Despite the potential of available 4IR technologies for sustainable housing delivery, the majority of the existing studies on the use of the technologies for sustainable housing delivery are limited in their coverage. For example, some studies focus solely on individual technologies, such as IoT, 3D printing, and virtual and augmented reality [38,39,40]. Others examine the combined application of technologies such as BIM and IoT [41] or BIM and cloud computing [42] in housing delivery without providing a holistic overview of all the technologies driven by the 4IR. Although some studies [34,43] comprehensively explore the application of the entire Industry 4.0 Technologies for sustainable housing delivery, they fail to examine the impact across the HSVC. Assessing the impact across the HSVC is crucial, because a review of [5,11,44] reveals that the absence of a comprehensive management of the HSVC is the major challenge in confronting sustainable housing delivery in Saudi Arabia.
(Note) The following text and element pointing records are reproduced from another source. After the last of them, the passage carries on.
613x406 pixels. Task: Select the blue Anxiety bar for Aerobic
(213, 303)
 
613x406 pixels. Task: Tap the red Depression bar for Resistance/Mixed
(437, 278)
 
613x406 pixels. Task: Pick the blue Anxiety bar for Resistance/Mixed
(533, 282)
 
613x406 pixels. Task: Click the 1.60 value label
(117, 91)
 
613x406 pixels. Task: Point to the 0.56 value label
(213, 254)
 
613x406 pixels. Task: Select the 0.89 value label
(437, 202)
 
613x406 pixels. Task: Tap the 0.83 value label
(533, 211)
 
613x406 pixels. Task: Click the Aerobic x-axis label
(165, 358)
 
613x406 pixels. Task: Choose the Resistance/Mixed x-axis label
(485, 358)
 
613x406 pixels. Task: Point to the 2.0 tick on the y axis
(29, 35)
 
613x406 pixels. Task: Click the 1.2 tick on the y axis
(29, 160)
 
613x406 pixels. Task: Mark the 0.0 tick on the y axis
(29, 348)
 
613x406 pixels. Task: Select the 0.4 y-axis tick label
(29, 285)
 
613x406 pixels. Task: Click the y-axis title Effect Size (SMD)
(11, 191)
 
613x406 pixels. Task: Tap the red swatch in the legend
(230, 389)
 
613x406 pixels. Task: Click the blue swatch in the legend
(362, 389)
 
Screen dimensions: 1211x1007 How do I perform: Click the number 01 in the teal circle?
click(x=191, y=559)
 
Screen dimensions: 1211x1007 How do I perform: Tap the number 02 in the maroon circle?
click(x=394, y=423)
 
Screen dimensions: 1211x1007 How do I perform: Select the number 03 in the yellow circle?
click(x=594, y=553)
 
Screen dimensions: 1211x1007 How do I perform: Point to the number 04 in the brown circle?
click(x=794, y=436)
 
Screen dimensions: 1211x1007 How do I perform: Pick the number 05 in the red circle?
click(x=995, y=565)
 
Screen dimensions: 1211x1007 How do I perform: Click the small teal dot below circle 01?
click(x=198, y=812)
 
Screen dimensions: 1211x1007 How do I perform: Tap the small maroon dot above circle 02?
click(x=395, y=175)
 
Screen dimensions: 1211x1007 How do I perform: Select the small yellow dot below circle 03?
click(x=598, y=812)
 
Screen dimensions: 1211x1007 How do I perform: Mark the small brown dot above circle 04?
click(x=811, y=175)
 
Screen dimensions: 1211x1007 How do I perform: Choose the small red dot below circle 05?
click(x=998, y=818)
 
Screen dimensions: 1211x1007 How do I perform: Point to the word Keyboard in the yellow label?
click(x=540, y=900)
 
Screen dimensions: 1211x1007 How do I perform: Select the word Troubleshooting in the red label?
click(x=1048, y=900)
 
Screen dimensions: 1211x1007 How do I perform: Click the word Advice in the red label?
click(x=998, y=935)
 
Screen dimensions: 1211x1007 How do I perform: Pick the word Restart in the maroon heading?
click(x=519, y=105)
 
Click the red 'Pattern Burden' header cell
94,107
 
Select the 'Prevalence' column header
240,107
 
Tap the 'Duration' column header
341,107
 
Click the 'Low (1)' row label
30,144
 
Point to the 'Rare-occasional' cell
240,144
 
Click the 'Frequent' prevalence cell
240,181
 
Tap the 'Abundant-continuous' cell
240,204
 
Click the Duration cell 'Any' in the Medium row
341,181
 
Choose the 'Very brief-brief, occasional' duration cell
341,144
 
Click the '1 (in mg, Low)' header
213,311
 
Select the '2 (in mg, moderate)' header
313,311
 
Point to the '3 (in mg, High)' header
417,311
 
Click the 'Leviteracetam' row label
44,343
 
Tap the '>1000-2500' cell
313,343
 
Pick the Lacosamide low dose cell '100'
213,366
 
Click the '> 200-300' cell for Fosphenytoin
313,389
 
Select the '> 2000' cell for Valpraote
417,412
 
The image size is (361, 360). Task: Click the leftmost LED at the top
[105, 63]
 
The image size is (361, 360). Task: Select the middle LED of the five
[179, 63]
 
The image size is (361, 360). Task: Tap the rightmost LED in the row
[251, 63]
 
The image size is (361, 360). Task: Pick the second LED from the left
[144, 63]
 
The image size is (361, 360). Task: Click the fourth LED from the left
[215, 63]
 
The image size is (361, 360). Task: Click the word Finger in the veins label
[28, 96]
The housing supply value chain (HSVC) adopted in this study originates from the idea of [45], which identified the value chain as the complete spectrum of activities necessary for creating a product or providing a service. It encompasses the entire process through which a producer enhances the value of their product, spanning production, marketing, and all post-sales activities. In this study, sustainable housing is regarded as a product that requires numerous activities contributing to its value chain. Akinwande and Hui [16] affirmed that, regarding the HSVC, the activities that contribute to sustainable housing (product) encompass housing finance, construction, and land acquisition. Thus, it implies that sustainable housing can only be achieved by optimizing all the components within the HSVC. Unfortunately, existing studies related to 4IR technologies and sustainable housing, such as [34], do not examine the suitability of 4IR technologies to optimize the activities within the entire HSVC.

2.2. Challenges in Adopting Industry 4.0 for Sustainable Housing Delivery

Housing is often perceived as mere structures or residences where individuals reside [18]. A review of the current literature [16,27] identified housing as extending beyond the scope of mere dwellings and encompassing the provision of social, environmental, and economic needs. This implies that the delivery or development of housing must encompass social, environmental, and economic needs. In support of this assertion, Winkler et al. [46] and Ali et al. [47] affirmed that housing delivery is considered sustainable if it meets social, economic, and environmental criteria.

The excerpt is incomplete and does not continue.